After sparking the death beat in her Maggot Heart, Swedish guitarist Linnéa Olsson returns from multiple cycles of rise and fall – armed with songs of spiritual defiance, and wielding switch-blades in the dark.

– Music is a matter of the heart, and all that matters are matters of the heart. We’re born with a pure heart which gradually becomes infested and polluted by negativity encountered throughout life, like worms in fruit. And I thought MAGGOT HEART sounded cool. It’s also a nod to the album – and in particular the song – “Maggot Brain” by FUNKADELIC. It’s the most emotional, insanely good solo I’ve ever heard.

The track in question is an approximately ten-minute-long solo by guitarist Eddie Hazel, who was allegedly handed his instrument during an in-studio LSD trip and asked to capture the feeling of being told his mother had died, only to moments later find out it isn’t true.

– I create from experience, always have. That’s also why I dabbled in journalism instead of trying to write novels or screenplays – I’m not good at making shit up. My music is the most honest representation of me, the most real I’ll ever be, so writing about something I don’t know much about isn’t really an option. You can always tell when bands do that, it’s dishonest and ultimately not very interesting.

Citing integrity in daily life to be of the highest essence, every single job she’s ever had has been either on a part-time or freelance basis.

– Following graduation, I had stints of working as a guitar teacher for kids, as a shop clerk, coat girl in a club – stuff like that, extra hours to bring in some cash to get by. It’s difficult for me to apply myself to something if my heart’s not into it, and having somebody tell me what to do isn’t worth the extra money. I’d rather be on the brink of starvation if it means I can spend my time as I like.

▸ EXCERPTED DATA:
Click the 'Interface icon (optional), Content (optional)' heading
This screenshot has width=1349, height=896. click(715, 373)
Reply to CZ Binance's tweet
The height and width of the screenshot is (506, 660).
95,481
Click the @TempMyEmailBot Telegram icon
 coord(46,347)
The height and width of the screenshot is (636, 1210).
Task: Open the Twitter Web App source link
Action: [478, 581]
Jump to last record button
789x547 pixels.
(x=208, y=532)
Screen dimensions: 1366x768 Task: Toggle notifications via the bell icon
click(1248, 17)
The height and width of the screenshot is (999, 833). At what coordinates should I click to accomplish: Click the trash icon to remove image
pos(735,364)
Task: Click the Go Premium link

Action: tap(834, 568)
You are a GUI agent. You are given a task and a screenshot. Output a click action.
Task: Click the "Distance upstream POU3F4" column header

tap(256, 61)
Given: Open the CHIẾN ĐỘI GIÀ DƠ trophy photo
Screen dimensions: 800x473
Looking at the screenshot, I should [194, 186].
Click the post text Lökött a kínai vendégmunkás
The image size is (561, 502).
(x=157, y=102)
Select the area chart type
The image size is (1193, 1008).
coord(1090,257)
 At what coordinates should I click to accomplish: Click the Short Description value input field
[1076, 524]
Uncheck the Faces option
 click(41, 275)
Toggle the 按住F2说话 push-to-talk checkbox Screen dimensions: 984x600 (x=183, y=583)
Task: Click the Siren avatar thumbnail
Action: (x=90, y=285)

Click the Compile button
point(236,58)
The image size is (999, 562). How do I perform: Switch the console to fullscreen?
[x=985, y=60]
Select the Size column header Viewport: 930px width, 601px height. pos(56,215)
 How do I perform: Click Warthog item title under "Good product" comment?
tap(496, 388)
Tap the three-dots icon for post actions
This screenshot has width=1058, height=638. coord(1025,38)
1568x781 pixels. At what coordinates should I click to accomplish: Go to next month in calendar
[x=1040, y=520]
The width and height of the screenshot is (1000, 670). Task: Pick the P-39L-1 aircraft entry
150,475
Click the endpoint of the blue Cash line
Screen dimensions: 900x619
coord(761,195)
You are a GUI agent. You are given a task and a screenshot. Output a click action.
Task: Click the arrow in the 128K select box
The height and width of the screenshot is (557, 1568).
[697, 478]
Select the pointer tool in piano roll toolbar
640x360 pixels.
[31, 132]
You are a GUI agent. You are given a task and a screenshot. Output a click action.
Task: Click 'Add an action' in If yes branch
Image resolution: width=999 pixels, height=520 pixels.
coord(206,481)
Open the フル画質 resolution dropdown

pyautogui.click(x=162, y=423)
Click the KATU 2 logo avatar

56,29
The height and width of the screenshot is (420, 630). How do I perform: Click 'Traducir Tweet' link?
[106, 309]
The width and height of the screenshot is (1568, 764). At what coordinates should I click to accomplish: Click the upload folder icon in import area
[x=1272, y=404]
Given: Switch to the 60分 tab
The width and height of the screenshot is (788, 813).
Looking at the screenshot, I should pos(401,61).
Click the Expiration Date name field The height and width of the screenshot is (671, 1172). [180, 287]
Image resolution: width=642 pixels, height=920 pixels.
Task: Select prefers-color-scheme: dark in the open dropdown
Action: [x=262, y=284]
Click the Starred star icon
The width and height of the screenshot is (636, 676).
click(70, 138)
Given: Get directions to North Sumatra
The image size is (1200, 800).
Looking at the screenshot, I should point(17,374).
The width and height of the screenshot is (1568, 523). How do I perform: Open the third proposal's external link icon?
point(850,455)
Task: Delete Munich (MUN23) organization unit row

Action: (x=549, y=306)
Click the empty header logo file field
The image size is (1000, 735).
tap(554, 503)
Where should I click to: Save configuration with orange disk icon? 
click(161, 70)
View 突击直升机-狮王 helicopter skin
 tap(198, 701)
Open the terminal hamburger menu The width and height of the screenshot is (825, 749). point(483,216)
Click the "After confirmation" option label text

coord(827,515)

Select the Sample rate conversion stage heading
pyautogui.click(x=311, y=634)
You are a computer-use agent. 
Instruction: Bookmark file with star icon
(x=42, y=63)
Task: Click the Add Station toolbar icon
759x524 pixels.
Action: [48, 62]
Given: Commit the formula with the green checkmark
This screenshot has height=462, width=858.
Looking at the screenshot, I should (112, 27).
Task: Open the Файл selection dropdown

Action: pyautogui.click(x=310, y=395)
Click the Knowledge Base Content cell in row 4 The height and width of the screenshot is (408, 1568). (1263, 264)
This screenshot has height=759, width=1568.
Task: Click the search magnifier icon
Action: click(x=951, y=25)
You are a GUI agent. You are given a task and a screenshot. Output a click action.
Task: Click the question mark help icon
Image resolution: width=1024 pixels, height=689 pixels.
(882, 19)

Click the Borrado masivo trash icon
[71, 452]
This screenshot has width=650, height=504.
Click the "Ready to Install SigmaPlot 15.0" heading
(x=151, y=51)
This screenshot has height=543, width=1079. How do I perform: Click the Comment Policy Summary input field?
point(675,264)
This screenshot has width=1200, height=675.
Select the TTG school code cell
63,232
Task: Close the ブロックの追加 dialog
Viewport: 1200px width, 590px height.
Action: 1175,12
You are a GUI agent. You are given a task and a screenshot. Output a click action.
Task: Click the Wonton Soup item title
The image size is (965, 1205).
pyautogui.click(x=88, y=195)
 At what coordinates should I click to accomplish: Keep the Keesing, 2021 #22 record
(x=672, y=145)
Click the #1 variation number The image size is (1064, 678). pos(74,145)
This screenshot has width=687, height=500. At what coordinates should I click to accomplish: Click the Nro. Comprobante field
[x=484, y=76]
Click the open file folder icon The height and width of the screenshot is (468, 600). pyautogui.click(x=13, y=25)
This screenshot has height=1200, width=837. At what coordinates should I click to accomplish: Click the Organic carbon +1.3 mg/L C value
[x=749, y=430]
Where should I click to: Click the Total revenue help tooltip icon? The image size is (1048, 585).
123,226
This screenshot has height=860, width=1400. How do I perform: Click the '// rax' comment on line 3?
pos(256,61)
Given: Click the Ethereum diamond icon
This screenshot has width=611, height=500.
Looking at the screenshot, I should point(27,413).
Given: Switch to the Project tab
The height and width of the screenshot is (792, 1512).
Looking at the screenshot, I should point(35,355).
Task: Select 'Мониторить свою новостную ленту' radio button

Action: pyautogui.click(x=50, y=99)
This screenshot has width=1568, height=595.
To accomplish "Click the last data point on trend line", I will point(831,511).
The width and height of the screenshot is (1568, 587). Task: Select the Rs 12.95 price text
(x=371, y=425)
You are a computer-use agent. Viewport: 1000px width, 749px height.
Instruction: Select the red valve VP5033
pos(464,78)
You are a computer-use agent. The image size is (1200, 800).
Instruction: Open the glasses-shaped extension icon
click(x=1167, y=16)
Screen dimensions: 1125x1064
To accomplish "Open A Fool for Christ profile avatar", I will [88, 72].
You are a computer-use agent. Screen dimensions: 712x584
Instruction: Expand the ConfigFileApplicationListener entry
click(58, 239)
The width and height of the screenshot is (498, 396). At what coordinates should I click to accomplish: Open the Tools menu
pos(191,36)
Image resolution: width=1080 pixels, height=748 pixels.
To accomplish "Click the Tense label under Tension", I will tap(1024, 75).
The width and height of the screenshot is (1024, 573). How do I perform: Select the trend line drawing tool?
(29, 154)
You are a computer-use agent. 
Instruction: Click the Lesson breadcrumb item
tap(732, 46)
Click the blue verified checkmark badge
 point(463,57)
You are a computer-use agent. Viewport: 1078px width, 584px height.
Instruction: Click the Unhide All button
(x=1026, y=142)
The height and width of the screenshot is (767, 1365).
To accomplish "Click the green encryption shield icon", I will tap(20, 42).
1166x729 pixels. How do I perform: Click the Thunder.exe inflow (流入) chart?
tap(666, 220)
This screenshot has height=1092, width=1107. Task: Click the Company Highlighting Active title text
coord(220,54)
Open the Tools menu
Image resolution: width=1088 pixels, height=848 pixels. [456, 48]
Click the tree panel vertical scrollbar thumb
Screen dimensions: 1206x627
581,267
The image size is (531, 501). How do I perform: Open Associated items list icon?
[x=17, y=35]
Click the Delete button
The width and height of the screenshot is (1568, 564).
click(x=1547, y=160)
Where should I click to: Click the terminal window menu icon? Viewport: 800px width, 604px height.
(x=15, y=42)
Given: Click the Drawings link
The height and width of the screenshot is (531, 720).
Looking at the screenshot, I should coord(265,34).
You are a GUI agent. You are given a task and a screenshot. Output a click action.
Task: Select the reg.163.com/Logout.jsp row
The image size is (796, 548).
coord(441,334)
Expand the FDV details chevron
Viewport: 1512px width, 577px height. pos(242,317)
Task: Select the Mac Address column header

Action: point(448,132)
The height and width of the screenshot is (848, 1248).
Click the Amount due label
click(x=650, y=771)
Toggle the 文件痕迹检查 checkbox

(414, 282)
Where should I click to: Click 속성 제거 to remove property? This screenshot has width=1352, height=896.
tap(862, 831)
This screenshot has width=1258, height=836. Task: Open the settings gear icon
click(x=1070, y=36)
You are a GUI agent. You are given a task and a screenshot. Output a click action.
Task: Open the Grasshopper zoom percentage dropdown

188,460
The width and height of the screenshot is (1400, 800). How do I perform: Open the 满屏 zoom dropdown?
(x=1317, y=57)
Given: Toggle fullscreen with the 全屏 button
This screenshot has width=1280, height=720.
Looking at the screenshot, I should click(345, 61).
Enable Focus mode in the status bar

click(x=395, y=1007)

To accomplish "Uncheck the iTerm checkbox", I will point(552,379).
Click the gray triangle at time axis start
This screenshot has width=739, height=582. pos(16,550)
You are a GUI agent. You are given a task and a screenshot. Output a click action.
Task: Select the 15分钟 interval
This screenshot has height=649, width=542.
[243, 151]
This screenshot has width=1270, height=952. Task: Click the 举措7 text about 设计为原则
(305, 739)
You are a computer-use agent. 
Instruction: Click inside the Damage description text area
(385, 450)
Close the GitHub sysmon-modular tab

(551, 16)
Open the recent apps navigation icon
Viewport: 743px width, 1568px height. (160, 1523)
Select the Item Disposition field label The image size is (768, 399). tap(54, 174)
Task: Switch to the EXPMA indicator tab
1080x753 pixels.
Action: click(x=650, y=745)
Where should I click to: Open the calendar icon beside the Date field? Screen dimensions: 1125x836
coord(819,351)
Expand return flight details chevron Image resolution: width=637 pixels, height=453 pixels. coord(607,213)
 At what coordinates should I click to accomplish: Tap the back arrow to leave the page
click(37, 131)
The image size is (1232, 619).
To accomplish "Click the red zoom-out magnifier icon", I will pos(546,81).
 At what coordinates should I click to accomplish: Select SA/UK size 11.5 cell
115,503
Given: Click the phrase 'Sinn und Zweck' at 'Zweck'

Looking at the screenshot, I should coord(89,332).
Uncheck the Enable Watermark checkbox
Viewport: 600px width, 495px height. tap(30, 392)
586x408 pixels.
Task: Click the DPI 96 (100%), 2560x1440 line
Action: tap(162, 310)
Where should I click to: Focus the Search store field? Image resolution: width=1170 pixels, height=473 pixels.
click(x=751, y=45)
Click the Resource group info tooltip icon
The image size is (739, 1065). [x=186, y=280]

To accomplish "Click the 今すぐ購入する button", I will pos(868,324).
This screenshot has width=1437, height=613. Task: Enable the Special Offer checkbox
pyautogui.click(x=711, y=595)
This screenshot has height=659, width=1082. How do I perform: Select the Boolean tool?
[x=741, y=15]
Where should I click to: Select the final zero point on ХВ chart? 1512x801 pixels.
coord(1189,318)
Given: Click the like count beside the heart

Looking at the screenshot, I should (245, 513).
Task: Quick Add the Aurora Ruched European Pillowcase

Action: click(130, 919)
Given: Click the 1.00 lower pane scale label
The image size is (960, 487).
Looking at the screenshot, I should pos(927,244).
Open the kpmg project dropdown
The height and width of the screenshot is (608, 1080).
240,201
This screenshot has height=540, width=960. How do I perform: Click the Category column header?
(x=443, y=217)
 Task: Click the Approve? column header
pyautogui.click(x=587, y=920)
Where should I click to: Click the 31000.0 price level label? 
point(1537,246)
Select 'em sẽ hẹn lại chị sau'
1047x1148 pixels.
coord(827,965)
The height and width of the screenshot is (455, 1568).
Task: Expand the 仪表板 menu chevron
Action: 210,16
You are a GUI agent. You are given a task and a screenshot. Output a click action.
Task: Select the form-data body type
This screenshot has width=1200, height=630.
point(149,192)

▸ TASKS FOR THIS EXERCISE:
a: Copy the stretch of the Linnéa Olsson interview from "After sparking the" through "in the dark.".
b: In the Linnéa Olsson interview, which guitarist plays the solo on the track "Maggot Brain"?
The rows have no connection to the Linnéa Olsson interview.

▸ ANSWERS TO THE PROBLEMS:
a:
After sparking the death beat in her Maggot Heart, Swedish guitarist Linnéa Olsson returns from multiple cycles of rise and fall – armed with songs of spiritual defiance, and wielding switch-blades in the dark.

b: Eddie Hazel